**What to do:** Please count how many of the lines below contain the string "profile", with case taken into account, and give only that number.

**Stored entries:**
## BEGIN

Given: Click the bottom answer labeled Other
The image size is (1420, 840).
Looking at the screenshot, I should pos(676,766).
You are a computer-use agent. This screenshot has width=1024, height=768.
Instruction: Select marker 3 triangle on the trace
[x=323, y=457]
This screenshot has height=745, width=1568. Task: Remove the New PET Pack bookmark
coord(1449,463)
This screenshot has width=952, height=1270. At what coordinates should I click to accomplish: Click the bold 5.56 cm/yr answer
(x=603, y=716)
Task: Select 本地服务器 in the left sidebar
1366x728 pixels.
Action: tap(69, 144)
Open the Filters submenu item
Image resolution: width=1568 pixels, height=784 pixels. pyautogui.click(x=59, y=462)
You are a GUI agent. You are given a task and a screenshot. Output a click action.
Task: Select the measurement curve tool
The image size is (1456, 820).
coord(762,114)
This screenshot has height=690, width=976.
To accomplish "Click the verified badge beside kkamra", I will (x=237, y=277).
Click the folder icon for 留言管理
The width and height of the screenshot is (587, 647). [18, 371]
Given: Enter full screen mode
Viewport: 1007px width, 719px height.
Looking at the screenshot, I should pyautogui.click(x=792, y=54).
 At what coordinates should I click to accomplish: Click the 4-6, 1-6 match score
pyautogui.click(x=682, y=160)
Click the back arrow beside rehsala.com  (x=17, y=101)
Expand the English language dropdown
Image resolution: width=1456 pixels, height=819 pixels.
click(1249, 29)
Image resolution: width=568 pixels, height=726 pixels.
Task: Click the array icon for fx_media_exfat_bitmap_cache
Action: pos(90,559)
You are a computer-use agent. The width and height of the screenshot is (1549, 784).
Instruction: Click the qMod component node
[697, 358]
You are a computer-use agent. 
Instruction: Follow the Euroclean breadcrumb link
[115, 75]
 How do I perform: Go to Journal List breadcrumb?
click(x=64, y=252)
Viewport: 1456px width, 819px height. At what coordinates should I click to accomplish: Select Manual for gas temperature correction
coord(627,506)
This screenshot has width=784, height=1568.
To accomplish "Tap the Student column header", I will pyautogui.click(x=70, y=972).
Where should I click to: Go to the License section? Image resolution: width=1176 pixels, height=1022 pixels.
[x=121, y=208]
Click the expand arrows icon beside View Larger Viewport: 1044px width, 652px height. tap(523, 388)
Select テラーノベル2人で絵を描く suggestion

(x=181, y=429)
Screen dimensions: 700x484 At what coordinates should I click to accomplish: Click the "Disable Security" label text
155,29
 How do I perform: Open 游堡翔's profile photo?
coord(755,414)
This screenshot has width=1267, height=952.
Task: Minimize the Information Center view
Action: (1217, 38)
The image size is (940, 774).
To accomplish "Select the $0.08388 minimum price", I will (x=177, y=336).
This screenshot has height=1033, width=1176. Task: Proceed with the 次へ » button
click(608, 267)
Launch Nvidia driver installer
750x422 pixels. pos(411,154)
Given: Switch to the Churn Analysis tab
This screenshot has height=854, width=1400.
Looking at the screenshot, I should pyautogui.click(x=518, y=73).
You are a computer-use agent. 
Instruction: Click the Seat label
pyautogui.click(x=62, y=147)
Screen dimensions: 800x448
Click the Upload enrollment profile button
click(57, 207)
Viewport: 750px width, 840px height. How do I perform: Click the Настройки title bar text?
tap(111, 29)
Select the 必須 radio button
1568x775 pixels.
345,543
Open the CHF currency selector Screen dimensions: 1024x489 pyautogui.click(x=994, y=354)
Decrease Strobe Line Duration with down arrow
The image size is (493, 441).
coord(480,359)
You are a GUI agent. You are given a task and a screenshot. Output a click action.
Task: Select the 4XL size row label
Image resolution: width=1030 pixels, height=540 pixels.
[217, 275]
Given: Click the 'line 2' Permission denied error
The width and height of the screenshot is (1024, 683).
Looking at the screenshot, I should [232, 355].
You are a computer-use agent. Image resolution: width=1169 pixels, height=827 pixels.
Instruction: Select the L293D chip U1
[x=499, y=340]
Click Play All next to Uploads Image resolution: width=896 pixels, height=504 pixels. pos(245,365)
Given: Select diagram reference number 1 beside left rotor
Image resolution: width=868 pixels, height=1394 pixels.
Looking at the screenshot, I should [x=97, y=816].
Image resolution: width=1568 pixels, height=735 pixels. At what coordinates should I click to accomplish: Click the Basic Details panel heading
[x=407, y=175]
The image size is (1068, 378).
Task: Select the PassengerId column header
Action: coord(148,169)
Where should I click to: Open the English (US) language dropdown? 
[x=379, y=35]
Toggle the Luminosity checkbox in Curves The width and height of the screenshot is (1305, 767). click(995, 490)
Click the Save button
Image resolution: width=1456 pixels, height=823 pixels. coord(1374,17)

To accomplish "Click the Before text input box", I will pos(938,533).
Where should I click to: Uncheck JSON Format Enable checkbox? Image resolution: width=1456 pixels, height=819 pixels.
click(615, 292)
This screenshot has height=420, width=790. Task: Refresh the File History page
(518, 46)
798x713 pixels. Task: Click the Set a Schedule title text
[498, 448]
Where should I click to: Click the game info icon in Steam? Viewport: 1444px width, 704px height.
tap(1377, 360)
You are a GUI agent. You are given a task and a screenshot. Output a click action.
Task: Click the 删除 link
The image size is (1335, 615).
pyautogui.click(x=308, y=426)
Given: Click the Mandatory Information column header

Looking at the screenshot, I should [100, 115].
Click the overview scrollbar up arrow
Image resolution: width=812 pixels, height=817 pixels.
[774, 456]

## END

**Response:** 2